AIM: Reproduce the text of every entry below word for word, leaving out the pictures.

--- SUPPLIED RECORDS ---

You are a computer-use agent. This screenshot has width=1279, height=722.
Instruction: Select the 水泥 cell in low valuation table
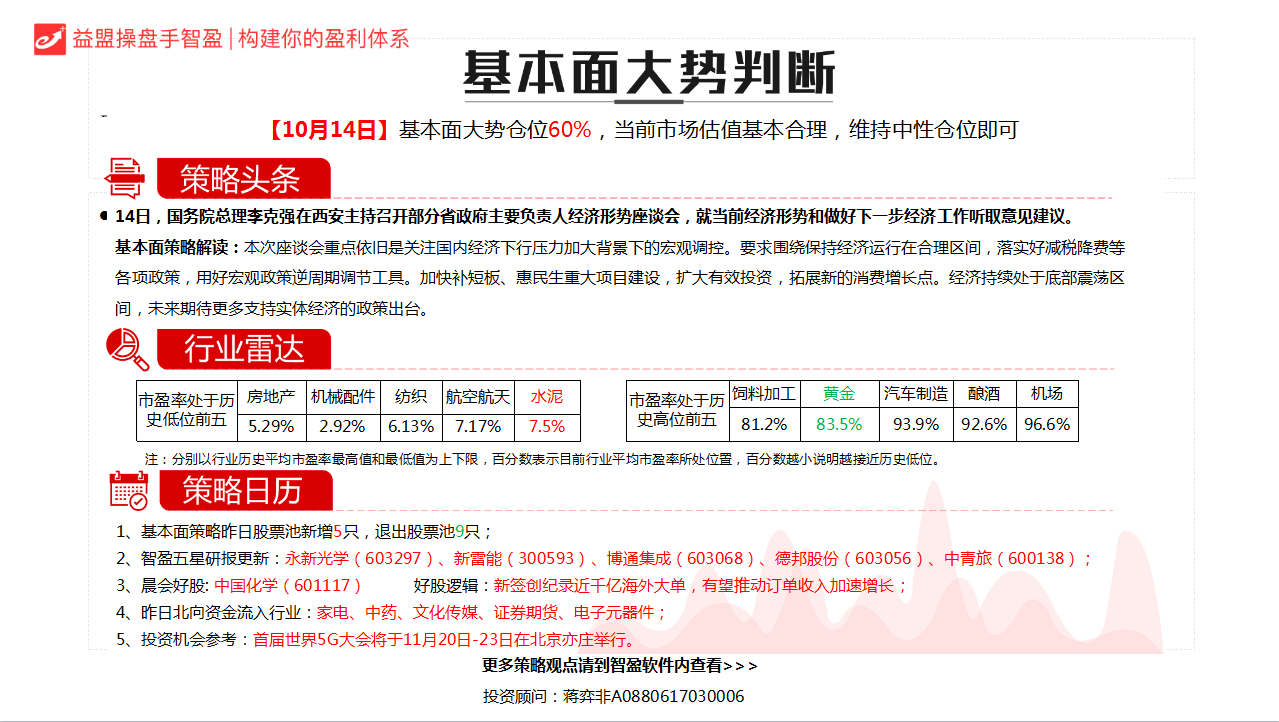click(x=546, y=396)
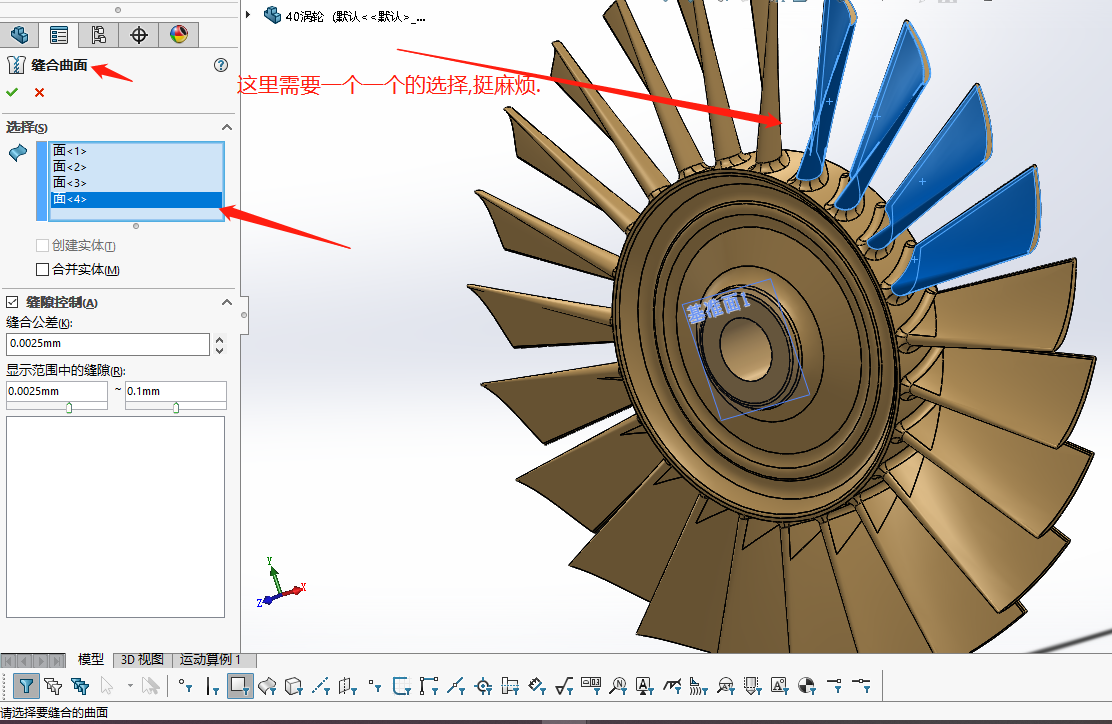
Task: Switch to the 3D视图 tab
Action: point(141,660)
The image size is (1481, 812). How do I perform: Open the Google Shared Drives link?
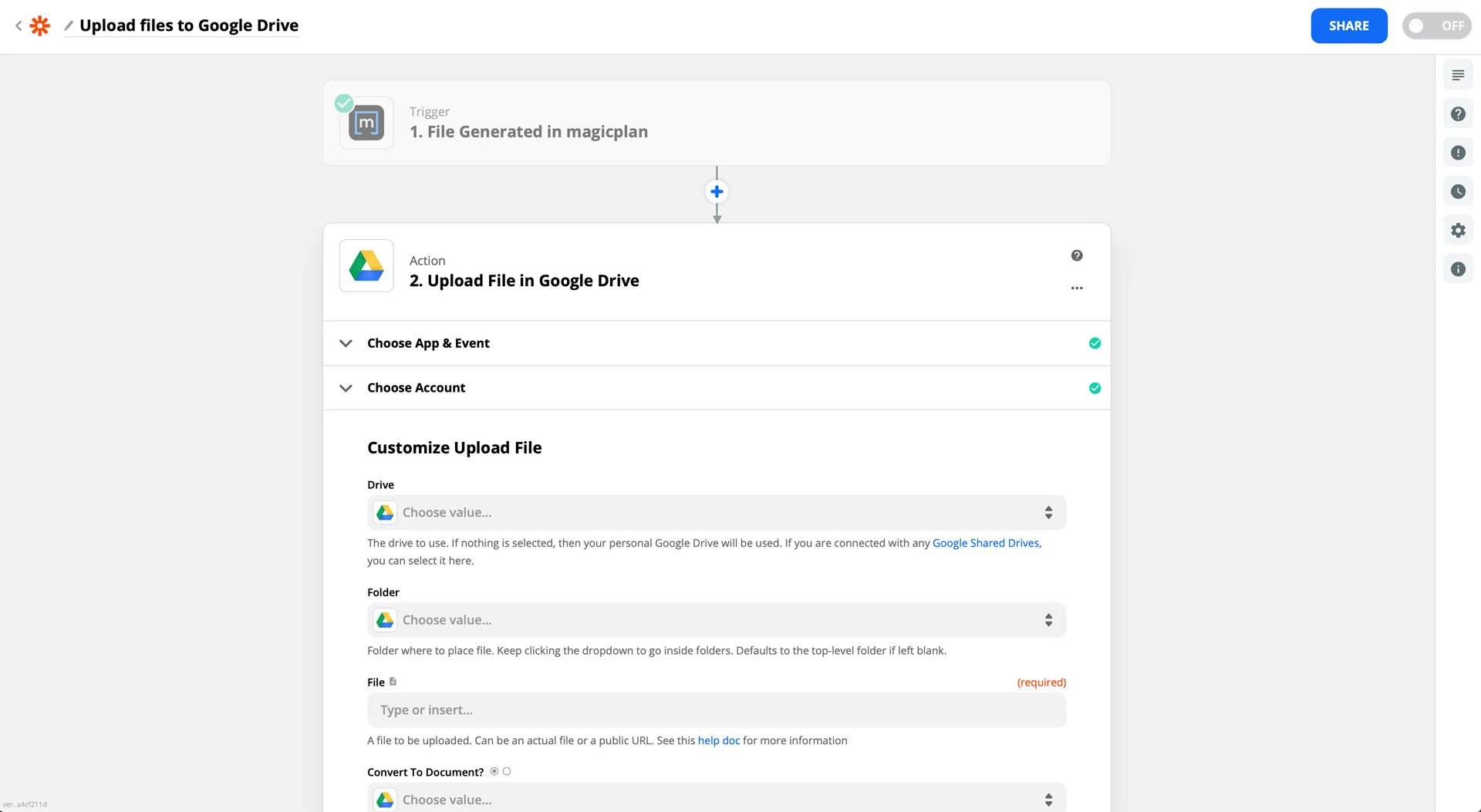985,543
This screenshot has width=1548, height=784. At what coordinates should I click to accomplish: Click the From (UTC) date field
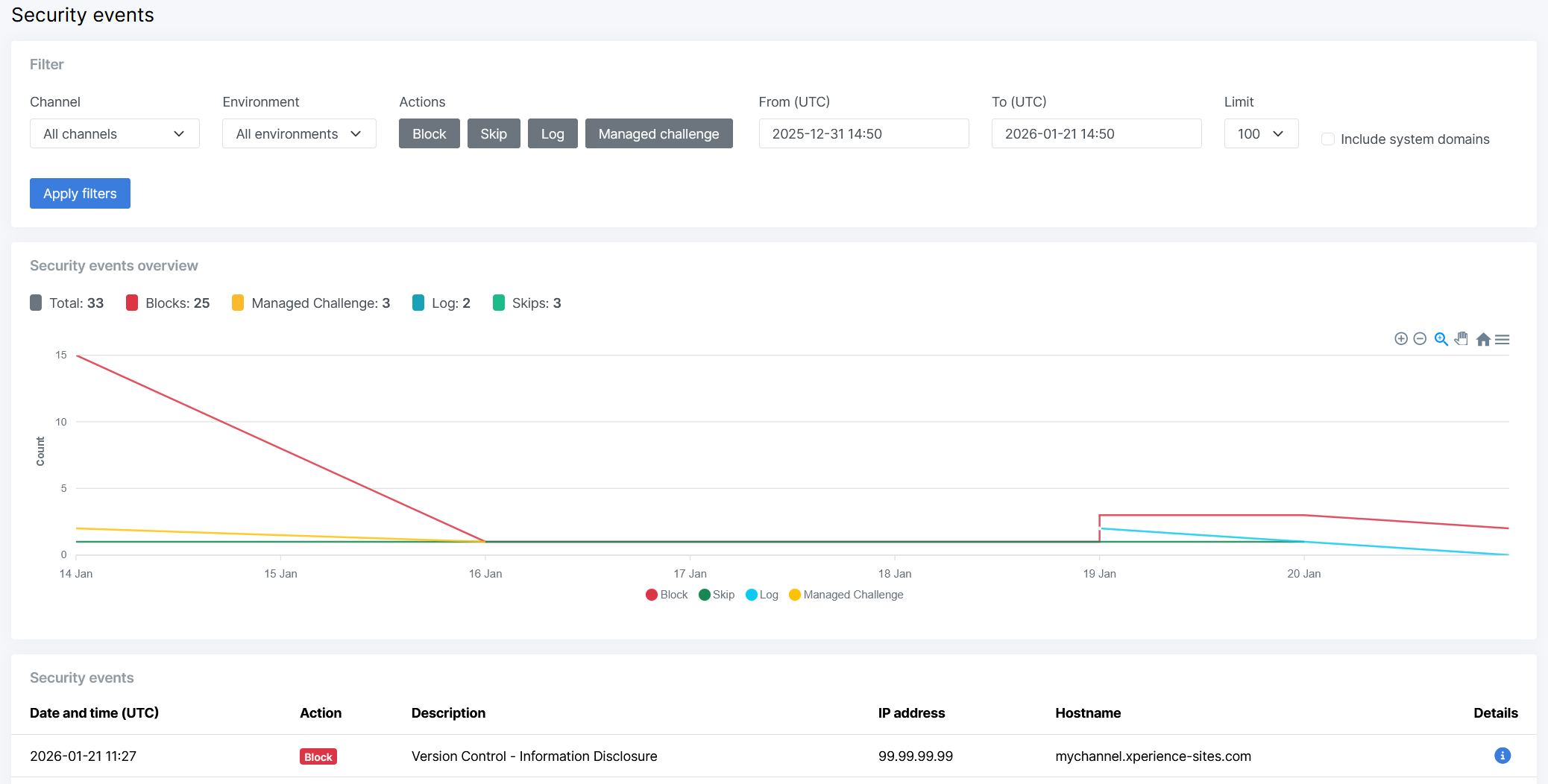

---

RIGHT ANSWER:
You are a computer-use agent. This screenshot has width=1279, height=722.
Instruction: Select the 水泥 cell in low valuation table
click(x=546, y=396)
Task: Switch to the 3D视图 tab
Action: point(141,660)
The image size is (1481, 812). How do I perform: Open the Google Shared Drives link?
985,543
This screenshot has width=1548, height=784. At what coordinates should I click to accomplish: Click the From (UTC) date field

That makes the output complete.